On a déjà eu l’occasion de dire tout le bien qu’on pensait du Franco helvète Incardona. Une fois de plus, ce roman nous plonge dans un univers assez commun brutalement perturbé par une décharge électrique.
Père de deux enfants, marié à Margot, une femme à la beauté enviable, Ramon Hill s’est enrichi grâce à ses droits d’auteurs. Car Ramon Hill est l’auteur de deux best sellers et son agent, son éditeur et ses lecteurs attendent avec impatience son prochain roman. Oui mais voilà, Ramon Hill est désespérément sec. Margot est-elle inquiète pour le confort que son époux lui prodigue ou bien en a-t-elle marre de le voir tourner en rond ? Quoi qu’il en soit, elle impose à Ramon un séjour prolongé dans leur résidence secondaire à la montagne, sans les enfants. Mais l’air frais ne ravive pas les méninges de l’auteur à succès. Seul un accident de prise électrique va lui remettre les idées en place. Mais ces 220 volts absorbés comme un carburant vont aussi salement déglinguer la vie de ce couple déjà bien bouffé par le quotidien.
La première personne à laquelle on pense en achevant le premier chapitre de ce roman, c’est Philippe Djian.
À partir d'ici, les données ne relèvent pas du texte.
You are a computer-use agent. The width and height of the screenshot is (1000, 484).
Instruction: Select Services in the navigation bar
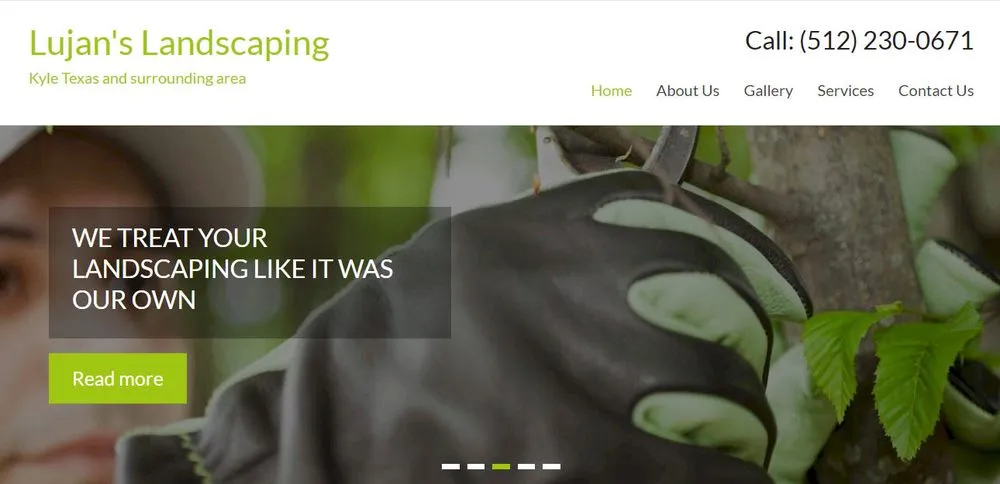(846, 91)
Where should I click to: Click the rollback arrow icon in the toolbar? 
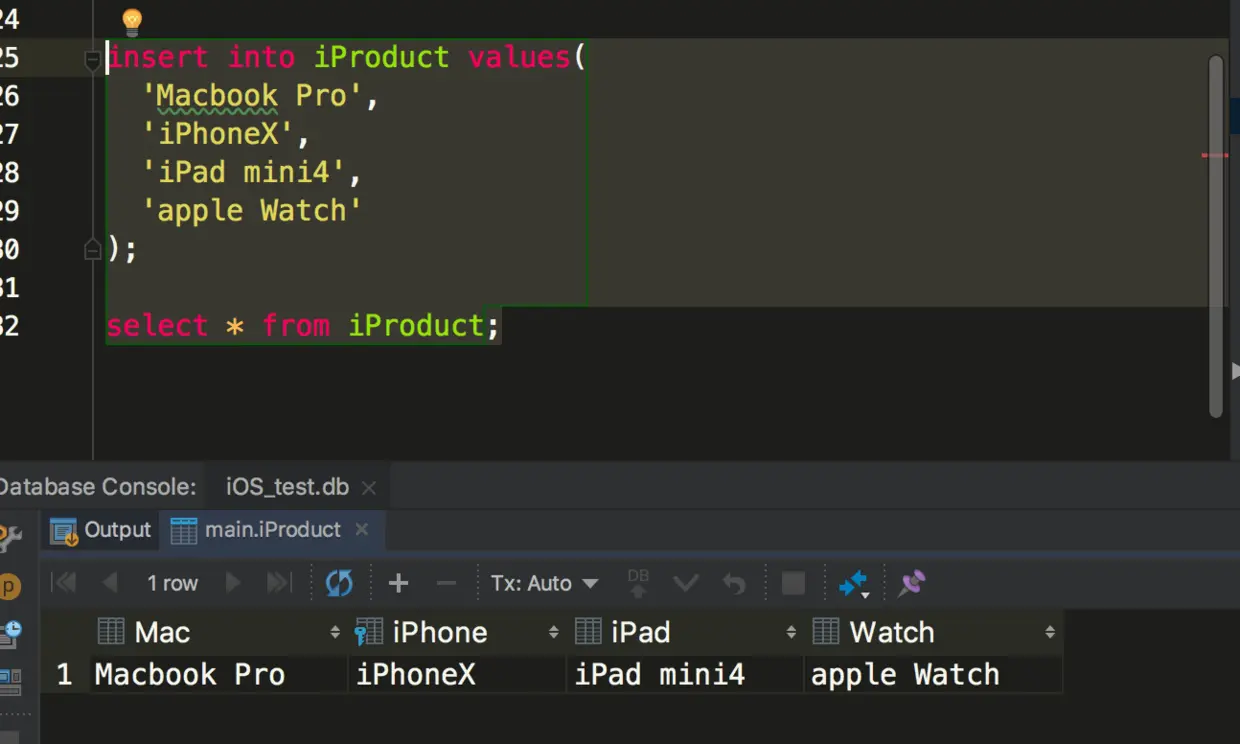pos(734,583)
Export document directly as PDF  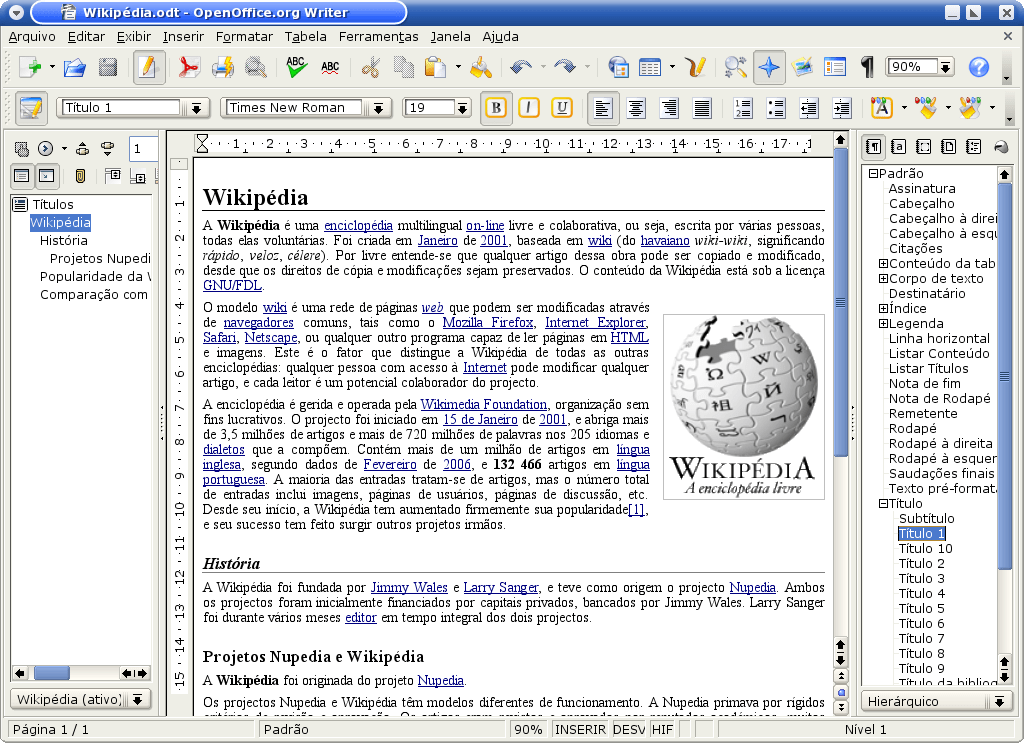[190, 68]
Pas uniquement parce que le personnage de Ramon Hill est écrivain et qu’il souffre d’un vertige de page blanche, ni à cause de son nom à l’identité parfaitement dosée. Pas seulement parce que cette histoire peut faire sombrement pensée à Incidences. Mais le genre, l’écriture, l’exposition semi distante à la première personne et l’emploi d’un passé imminent composé de phrases simples, elles-mêmes finement parsemées d’humour. L’action aussi, et son déroulé. La question se pose donc de savoir si c’est un hommage. Après tout, avec le précédent Lonely Betty qui se mouvait sous la plume du thriller américain, on est en droit de se demander.
Mais l’intérêt de 220 volts ne tient évidemment pas à ça. L’intrigue est relativement simple, on sent monter la supercherie à laquelle se prête le héros, on a rapidement la préscience de ce qui va arriver, donc quand les faits se produisent, on n’est nullement surpris. Mais Incardona fait parti de ces auteurs qui ont compris que tout avait déjà été raconté, qu’il n’y avait plus d’espoir de ce coté-ci et qu’il était beaucoup plus humble de se frotter aux classiques que d’avoir la prétention de tout révolutionner. Par ce simple fait, et en dehors d’un style absolument impeccable, Joseph Incardona est un écrivain de chute. Un statut éminemment nécessaire lorsqu’on concoure dans la catégorie roman noir. Ici, le polar nait au sein du couple, deux personnages suffisant à mettre en place un intrigue quand on prend fait et cause pour « l’enfer c’est l’autre ».
220 volts est donc drôle, joueur, codifié, djianesque à souhait et se conclue par une révélation à laquelle toute la construction du récit est vouée. Un régal de bout en bout.